End Notes
A New York City real estate broker confided this to Marjorie Garber who recounts the conversation in her book, Sex and Real Estate, (Anchor Books, New York: 2000). The broker also refers to clients who experience emotional rawness during real estate transactions, especially when selling a home is exacerbated by another personal crisis, such as a divorce. The broker reveals that he often acts as a counselor as well as a salesman to stressed clients. I have listened to many other brokers with similar stories about their clients.
Issues related to housing, the environment, privacy, and place are among major topics of interest to environmental psychologists. (See the "Current Trends in Environmental Psychology" article, by Gary W. Evans, which you can find at http://www.ucm.es/info/Psyap/iaap/evans.htm.) Collaborative projects that cut across cultures study crowding and noise, restorative environments, alternative work and living environments, transportation impacts, women and housing, and childcare facilities. Conceptual topics of interest in housing psychology include the concepts of place and home. How do places acquire meaning to people, how are they related to their decisions, preferences, and even to emotional reactions and well being? What does the concept of place (or home) mean across generations or across cultures?

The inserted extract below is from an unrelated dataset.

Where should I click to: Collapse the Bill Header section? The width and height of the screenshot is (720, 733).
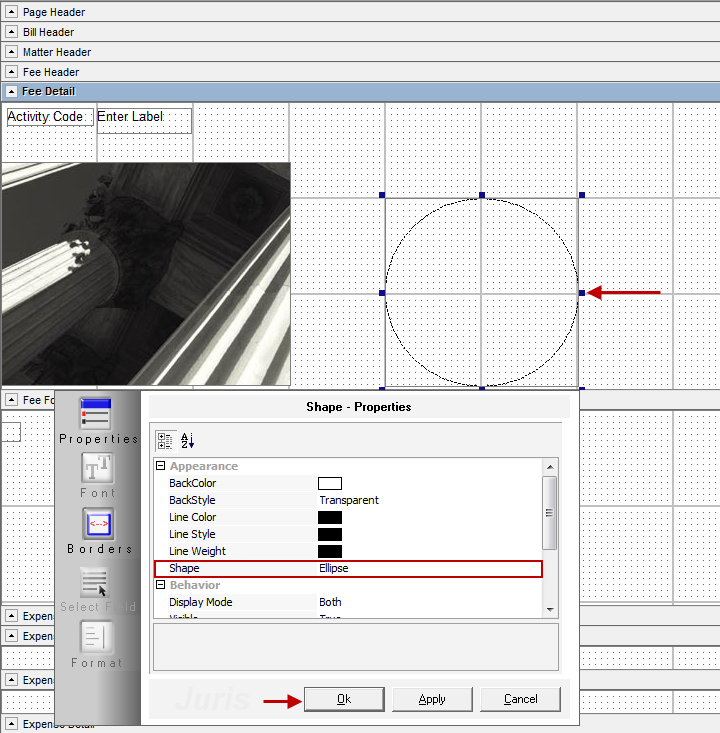(x=12, y=32)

Behavioral economics is the combination of psychology and economics that investigates what happens in markets in which some of the agents display human limitations and complications. See Sendhil Mul-lainathan's and Richard Thaler's, "Behavioral Economics," which is a working paper (September, 2000) and is located at http://papers.ssrn.com/paper.taf?abstract_id=245828. Because saving to buy a home, obtaining a mortgage to finance a home, and many other activities related to socio-financial interactions about one's home require both complex calculations and social psychological elements, behavioral factors are essential elements of any complete descriptive economic theory.
My doctoral dissertation research, "Homeownership, Well-Being, Class, and Politics: Perceptions of American Homeowners and Renters," was completed and published by The Institute for Socio Financial Studies (Middleburg, VA) in 1993. In this paper, I examine the social psychological dimensions of housing and the "get ahead" theories inherent in the American Dream. GSS survey data for the years 1985 through 1991 are used to detect the differences in the perceptions of homeowners and renters using a quality of life (QOL) approach that measures subjective well-being. A sub-jective social class measure tests for feelings of being "middle class" and various measures are used to determine whether homeowners are more "conservative" than renters. The conceptualization of new housing theory emerges from the research and is presented to provide a reframed and expanded way of looking at the social psychology of housing and homeownership.
The case studies in this book are based on interviews I conducted on my analyses of qualitative data collected by other researchers and on the experiences of clients or workshop participants.
One man who is about 50 years old and who participated in a half-day workshop suddenly began to weep uncontrollably and had to leave the room. Later, he told me he had not allowed himself to grieve over the loss of his wife who passed away two years earlier. The exercises in the workshop loosened memories he had suppressed "far too long," he said.
The conventional wisdom about homeownership and increased well-being is supported by research results reported in "Homeownership, Well-Being, Class, and Politics." Homeowners experience significantly higher feelings of family satisfaction than renters; they are more satisfied with leisure time activities; and they are more satisfied than renters with their financial condition. Homeowners, in general, feel significantly happier than renters. The belief that homeownership enhances feelings of social status is also supported. Homeowners see themselves as "middle class" people more often than renters do, signifying their feelings of enhanced social status.